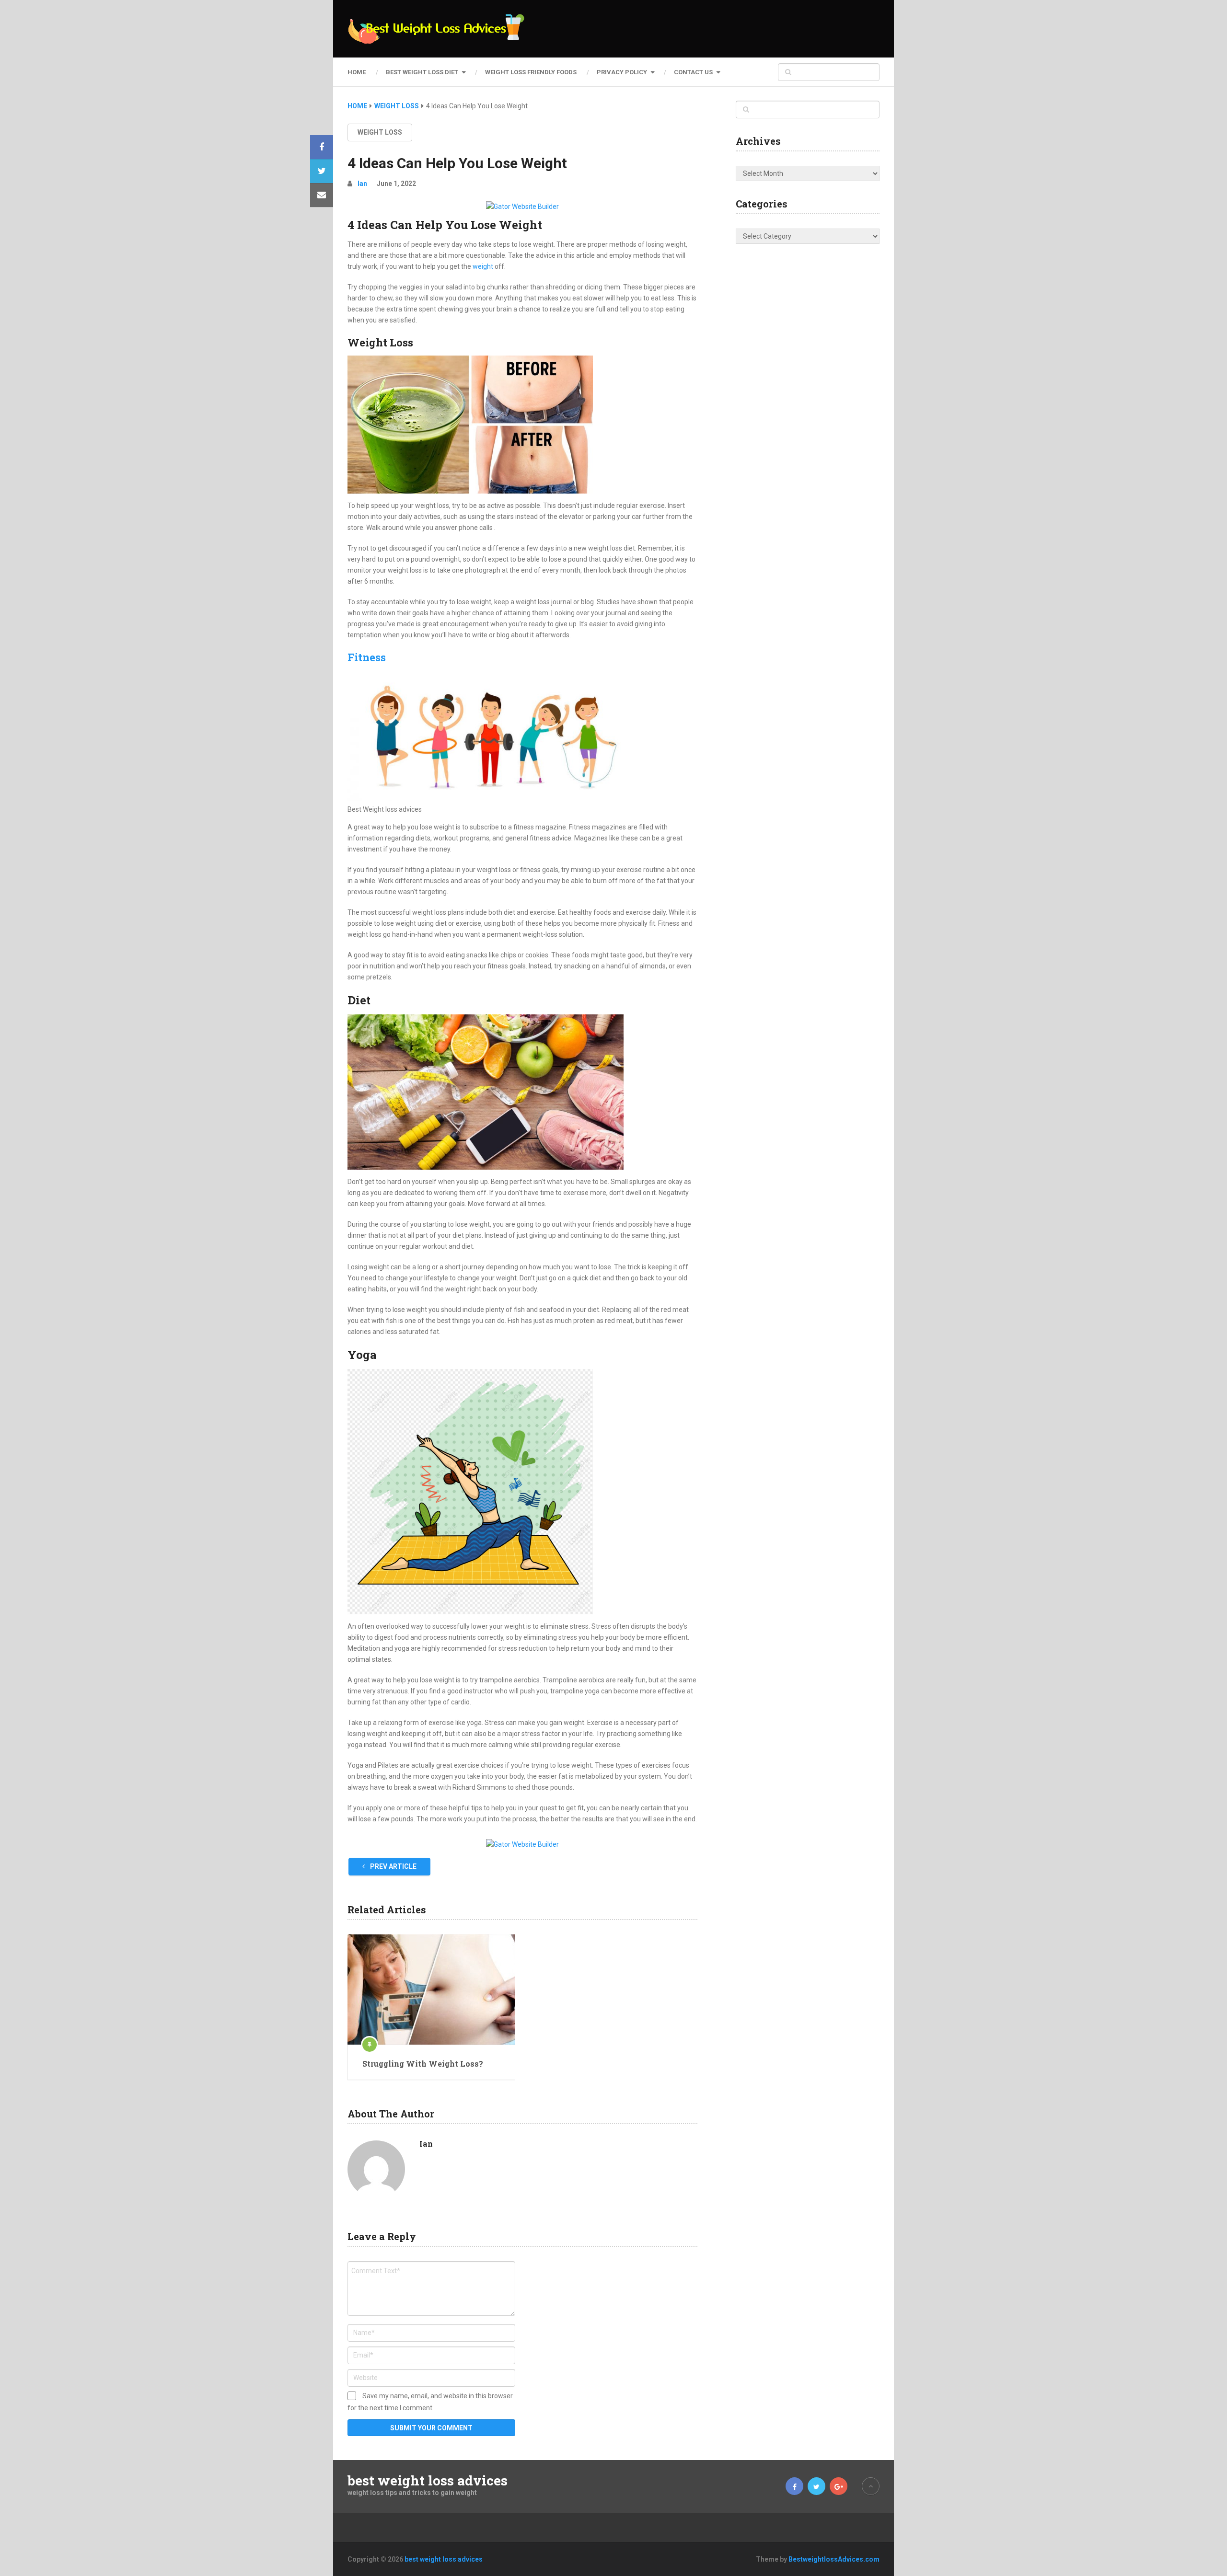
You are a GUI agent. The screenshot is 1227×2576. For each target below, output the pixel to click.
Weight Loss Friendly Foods (531, 72)
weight (484, 266)
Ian (362, 183)
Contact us (693, 72)
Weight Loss (380, 132)
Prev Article (393, 1866)
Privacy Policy (622, 72)
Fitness (366, 657)
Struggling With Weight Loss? (422, 2063)
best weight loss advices (427, 2480)
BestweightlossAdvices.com (834, 2559)
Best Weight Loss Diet (422, 72)
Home (356, 72)
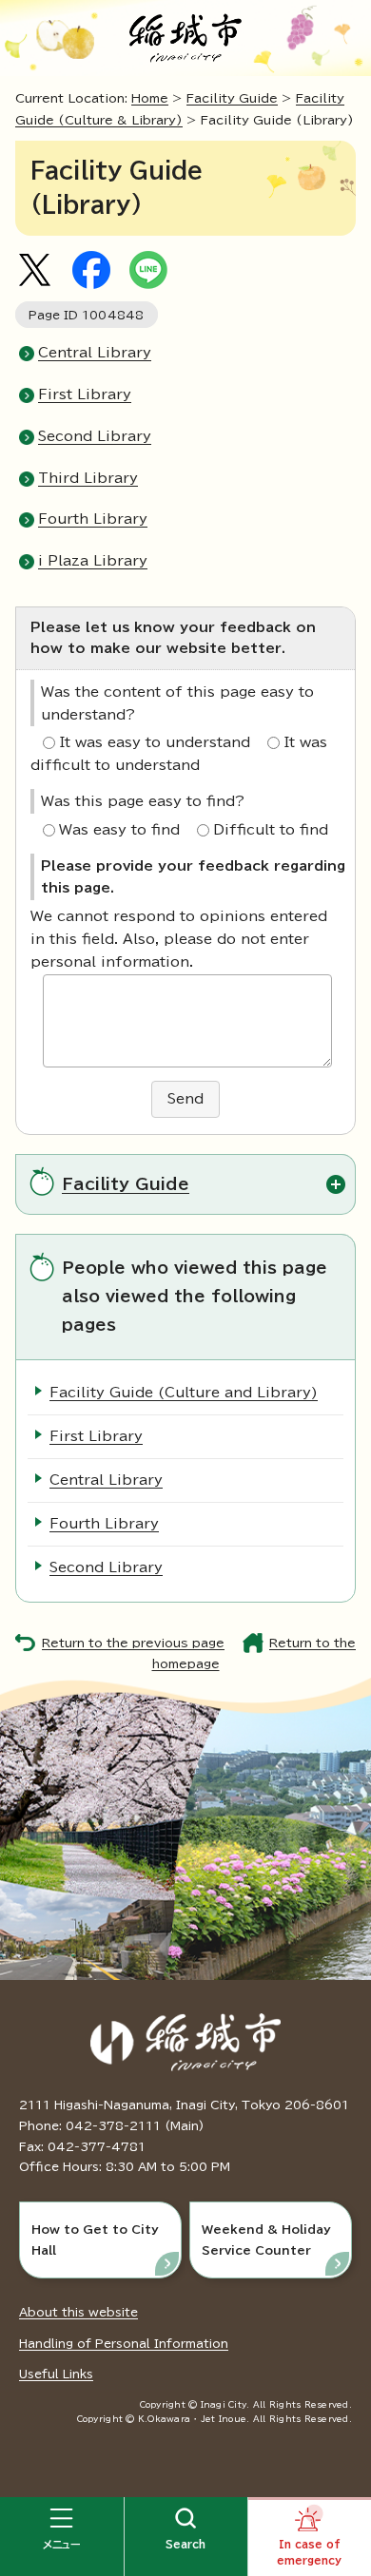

Your objective:
With all pictures omitted, return the lines from the line containing "Fitness (366, 657)" through the closing line of the listing above, exactly and inclusive.

Solution:
Fitness (366, 657)
Struggling With Weight Loss? (422, 2063)
best weight loss advices (427, 2480)
BestweightlossAdvices.com (834, 2559)
Best Weight Loss Diet (422, 72)
Home (356, 72)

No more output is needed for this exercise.